Copy exactly, beginning with the line holding "How do I perform: Open" and ending with the final line of the data beneath this task; copy nothing else, and leave out every picture.
++++ DATA TO USE ++++
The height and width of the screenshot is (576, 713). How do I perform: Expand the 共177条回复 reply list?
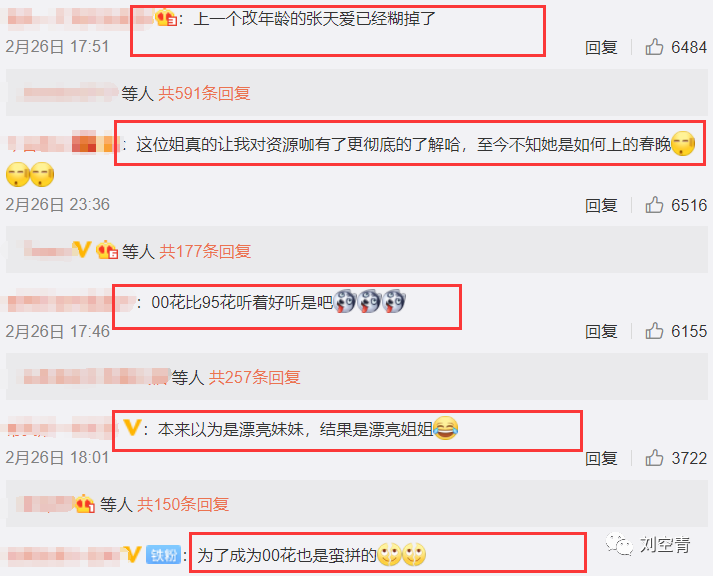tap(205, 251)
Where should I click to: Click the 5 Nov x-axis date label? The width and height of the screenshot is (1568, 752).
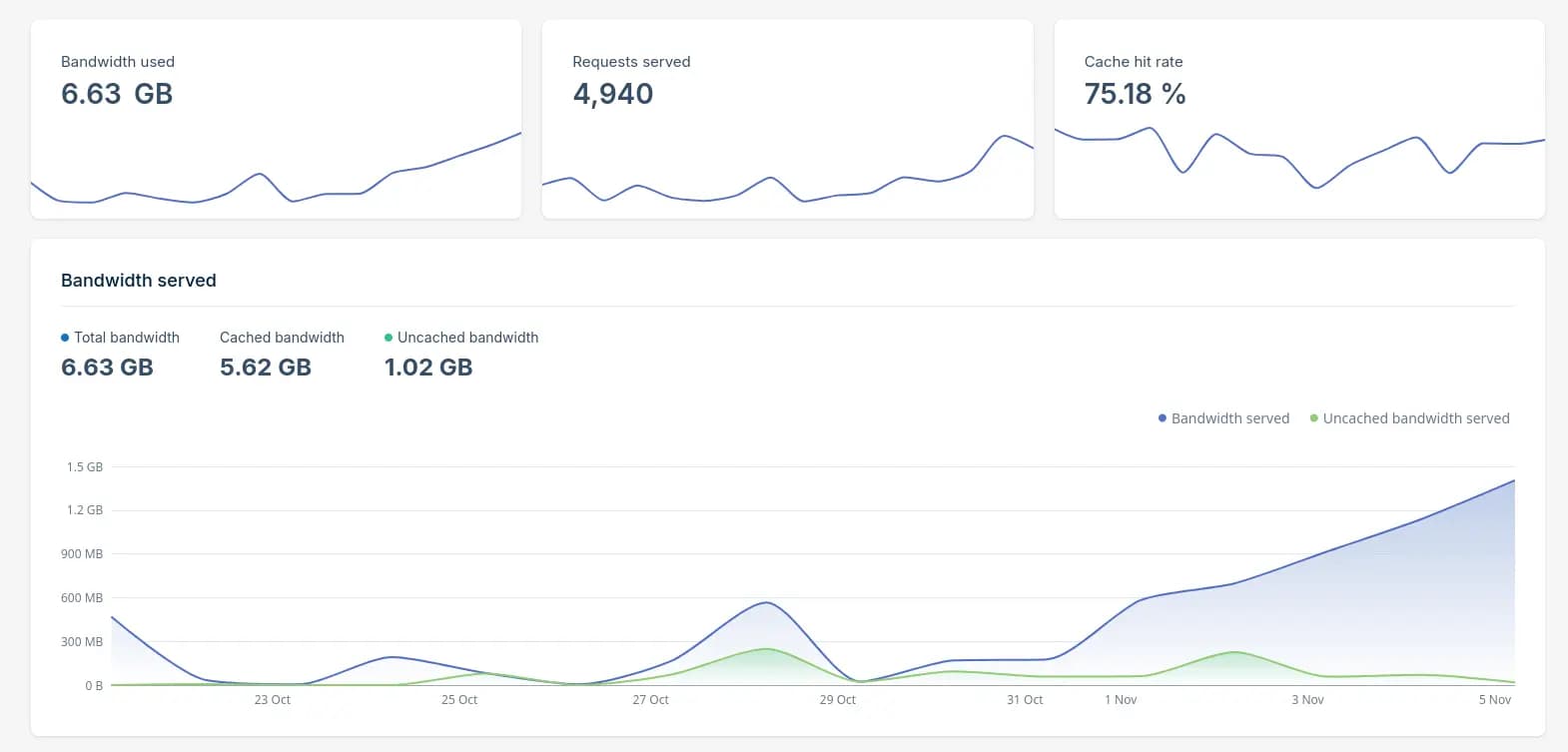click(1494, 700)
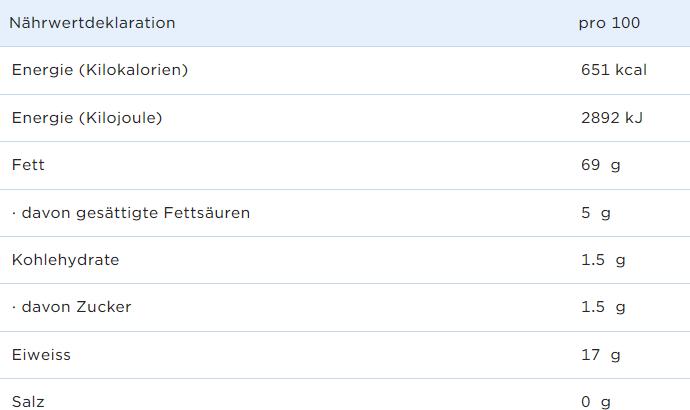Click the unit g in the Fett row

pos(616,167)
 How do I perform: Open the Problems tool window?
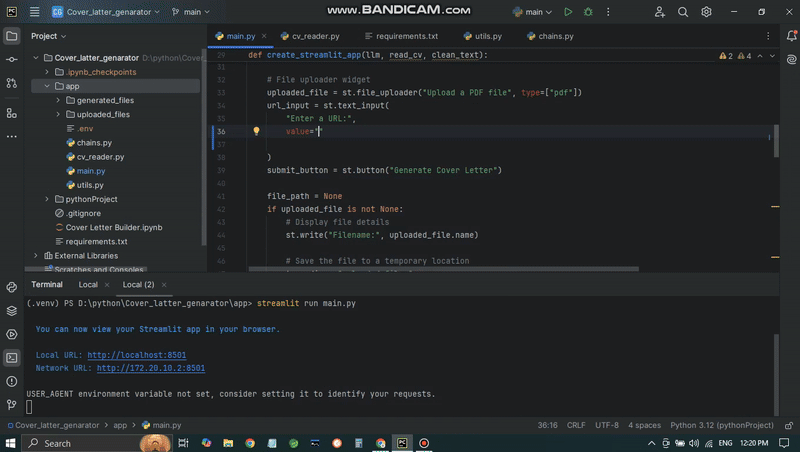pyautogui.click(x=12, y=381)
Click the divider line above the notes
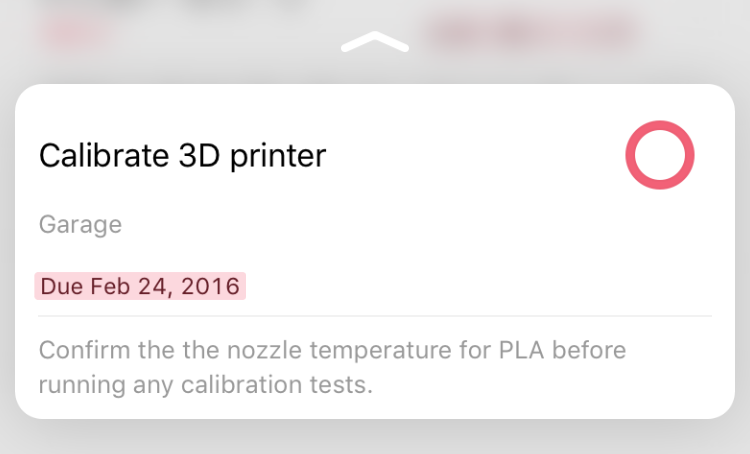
++++
ANSWER SECTION
 How do I perform: Open the Problems tool window?
pyautogui.click(x=12, y=381)
Click the divider line above the notes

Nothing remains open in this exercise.